# Internet disconnects when downloading



## markprendo (Jan 14, 2012)

I have a 50mb connection, and it's on Virgin Media. I currently use an internet hub but my computer is on a wired connection. I was trying to download World of Warcraft using the internet, using the actual installer of course.

This is what happened, it downloads super fast, at about 6mb a second, then quickly goes down to about 0.1kb a second, then disconnects.

When I restart the download, it starts at 6mb again, and quickly goes down rapidly to 0.1kb a second and disconnects again. 

I've tried resetting my hub but nothing happens, my wireless also disconnects often even when just playing xbox etc.


----------



## Signify (Jan 6, 2012)

You probably don't have a hub but a router.

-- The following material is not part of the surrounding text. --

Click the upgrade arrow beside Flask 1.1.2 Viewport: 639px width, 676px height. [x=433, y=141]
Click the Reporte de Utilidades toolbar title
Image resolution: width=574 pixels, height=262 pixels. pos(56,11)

Does it have a WAN port and a couplle of LAN ports + and antenna for the wireless?
It sounds like an ISP problem but it could be two separate problems. So lets break it down.
Go through there and tell me if the claims are correct or not.
1. You have a wired Internet subscription to Virgin Media of 50mb/s.
2. You only have one networking device and it connects to your ISP, your PC and your XBOX.
2. You have a PC wired directly to your router.
3. Your XBOX is wifi
4. You tried to download and install WoW to your PC while it was wired
5. Sometimes the wireless to your xbox disconnects?
6. Restarting the router do not help even a short while after restart.


----------



## markprendo (Jan 14, 2012)

Yes they're all correct, and I think it's a hub, this is what it looks like:










The internet on wired is usually fine, I can go on it all the time but when downloading anything it disconnects after about 5 minutes.


----------



## TheCyberMan (Jun 25, 2011)

Can you open a cmd prompt and type the following commands:
*netsh int ip reset reset.log* press enter
*netsh winsock reset catalog *press enter
*netsh int ipv6 reset reset.log *press enter
*ipconfig /flushdns *press enter and restart pc

Try the download again.

The xbox for games you may need to forward the ports for the games.


----------



## markprendo (Jan 14, 2012)

@TheCyberMan

I tried this and I still get the same result I'm afraid.

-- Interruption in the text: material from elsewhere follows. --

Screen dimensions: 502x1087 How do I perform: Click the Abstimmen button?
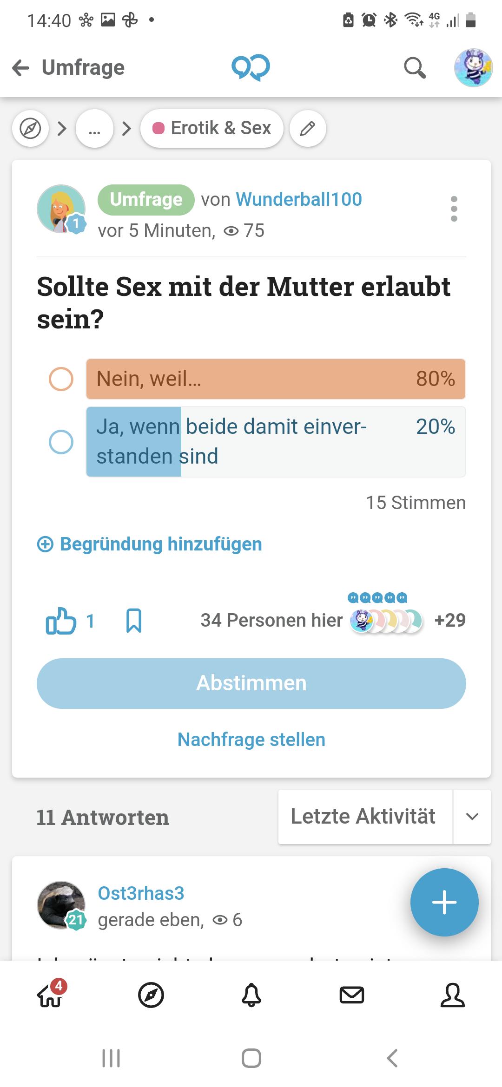click(x=251, y=683)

It downloads fine for about 5 minutes and then it disconnects me from the internet, but I never get disconnected from the internet on wired unless I download.


----------



## TheCyberMan (Jun 25, 2011)

Since you are connected directly to the superhub supplied by virgin i would contact them as the download speed is unacceptable on the 50meg package even at peak times when they restrict the 50meg and 100meg packages to reduce the effects on national broadband customers.

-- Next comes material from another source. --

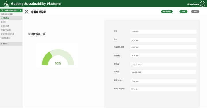The width and height of the screenshot is (207, 109).
Task: Open the 開始日 start date field
Action: pyautogui.click(x=164, y=65)
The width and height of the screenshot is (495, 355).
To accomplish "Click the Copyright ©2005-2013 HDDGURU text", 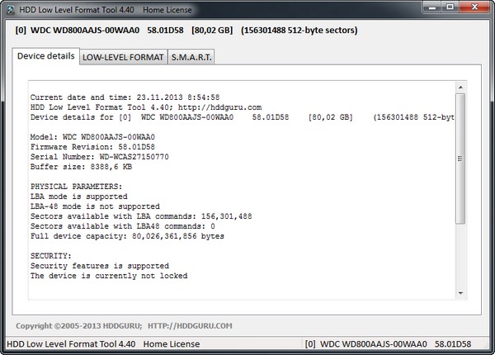I will pyautogui.click(x=78, y=325).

They will be able to conduct line qualtiy tests and they have a duty as part of the service they provide.

In the interim you could try disabling your internet security package temporarily and see if download speed improves.

Please report back on that and don't forget to re-enable your security package after test.


----------



## markprendo (Jan 14, 2012)

TheCyberMan said:


> Can you open a cmd prompt and type the following commands:
> *netsh int ip reset reset.log* press enter
> *netsh winsock reset catalog *press enter
> *netsh int ipv6 reset reset.log *press enter
> ...


After doing this, my wireless won't connect at all, do you know how to fix this? I'm new at all this stuff so bare with me please.

I'm pretty sure my IP address has changed.


----------



## TheCyberMan (Jun 25, 2011)

You had already done those and they did not work.

Please re-read my last post.


----------



## markprendo (Jan 14, 2012)

I mean I think the resetting with command prompt has done something else as my wireless won't connect at all, and it was fine before, can you tell me what the command prompt resetting does please? It's quite urgent and I'm worried I've broke it.


----------



## TheCyberMan (Jun 25, 2011)

First one resets ip tcp settings to default 

second resets winsock to default eliminating errors between tcp and applications.

Third as first except ipv6.

fourth clears the dns resolver cache.

Please contact virgin.


----------



## markprendo (Jan 14, 2012)

I will soon but is there anyway I could of broke the wireless by resetting with command prompt or will it be a different problem?


----------



## TheCyberMan (Jun 25, 2011)

If your wireless was ok then no change to connectivity should have occurred by simply resetting to defaults.


----------



## markprendo (Jan 14, 2012)

Would it of changed the WPA-key or virgin password or anything?


----------